To celebrate leaving that mind to the past, I drove to Raleigh to see Siouxsie and the Banshees and Jane's Addiction in concert. Loved the concert so much, I almost felt guilty. Sixteenth Century mind was interesting to know in someone as adamantly pre-Copernicus as pre-Darwin. We had two cosmologies between us. And the bridge was out. I liked going to the church until it became oppressive. It became oppressive the day they denied the old black man, Sabe Choate, his humanity as I watched broken-hearted. I knew in that moment I did not belong there. They snubbed me later and I was glad. I felt like the new French phrase going around the tv and internet, je suis Charlie Mine was, I am Sabe. I can say without exaggeration, Sabe Choate was perhaps the most honorable man I've known in my life.
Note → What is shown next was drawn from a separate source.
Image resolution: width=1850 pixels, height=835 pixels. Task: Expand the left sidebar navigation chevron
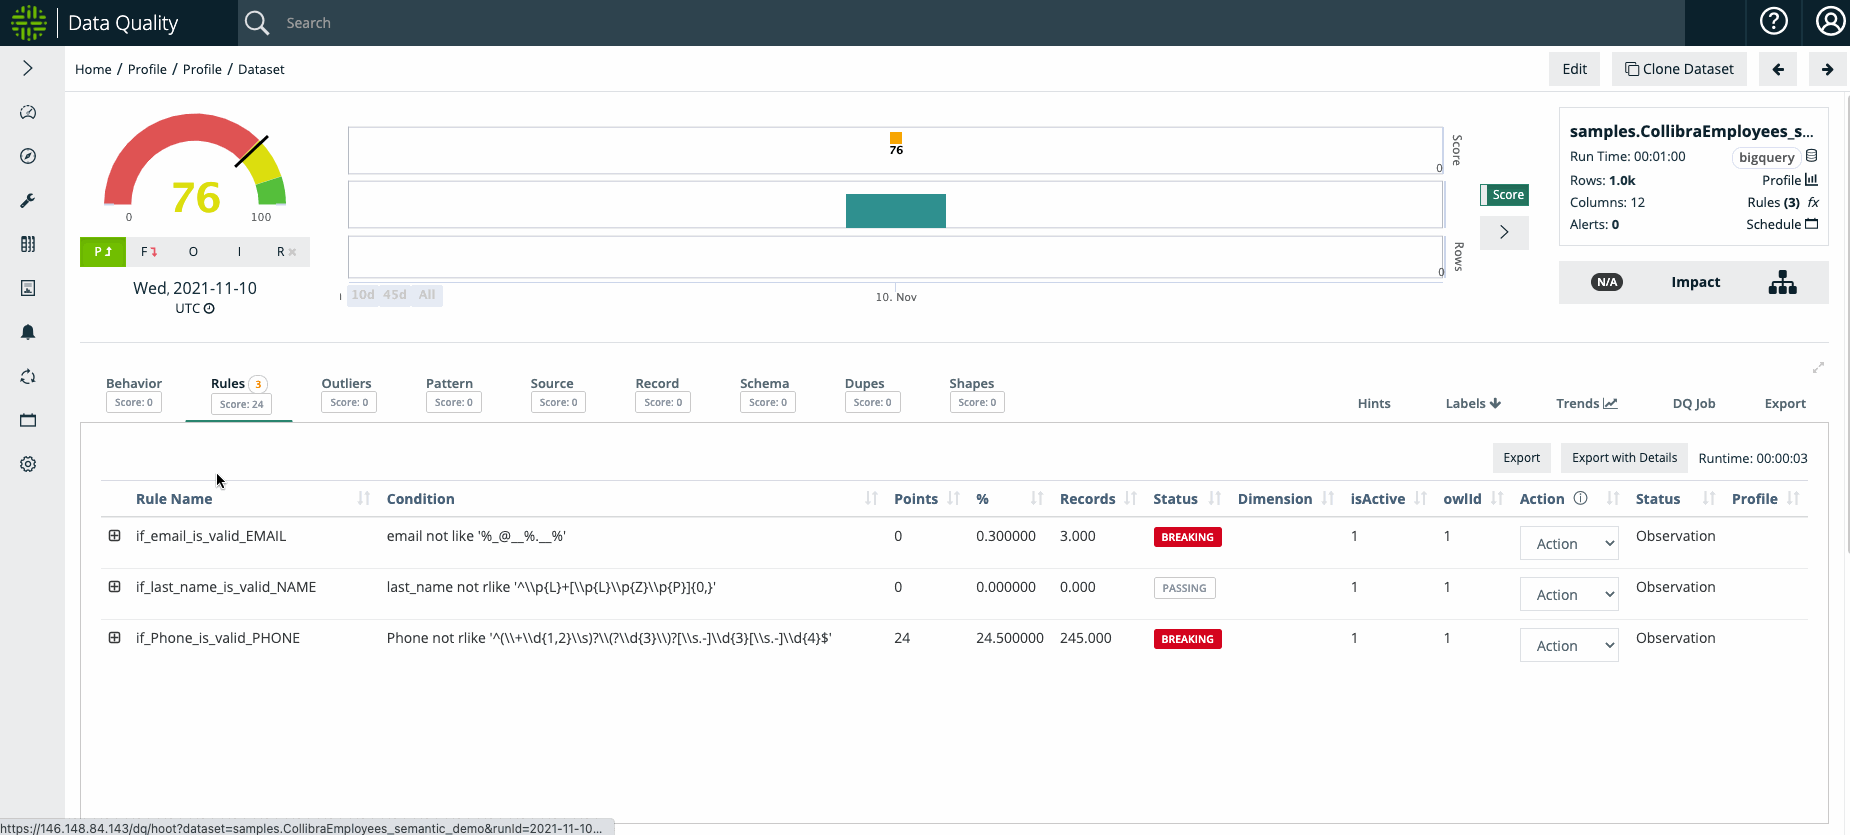point(28,68)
I've known several I'd give the title to, but Sabe comes out on top. For his humility. Sabe told me after a trip to Chicago to see his daughter, "They was so many people, if a man was to fall down, he'd be trampled to death before he could get up." He had a good old dog that was his sidekick, rode on a hand-made wooden trailer that Sabe pulled behind the tractor to carry his tools. I felt like I chose life over living death, the very same as the first time I left church upon leaving parents. The idea behind living a dead life is God never changes. It is, therefore, God-like never to change. And my interpretation of God is continuous change, never a repeating pattern. The best thing for me to do is stay outside religion, any religion. Religion is of the mind. I was unable to see in my early years that religion and God were not the same, no more related than salad and Exxon. It would have helped my understanding a great deal to see young that God is beyond mind and religion is indeed a creation of mind. I had to throw out God with religion, the baby with the bathwater, and sort through the debris for something real.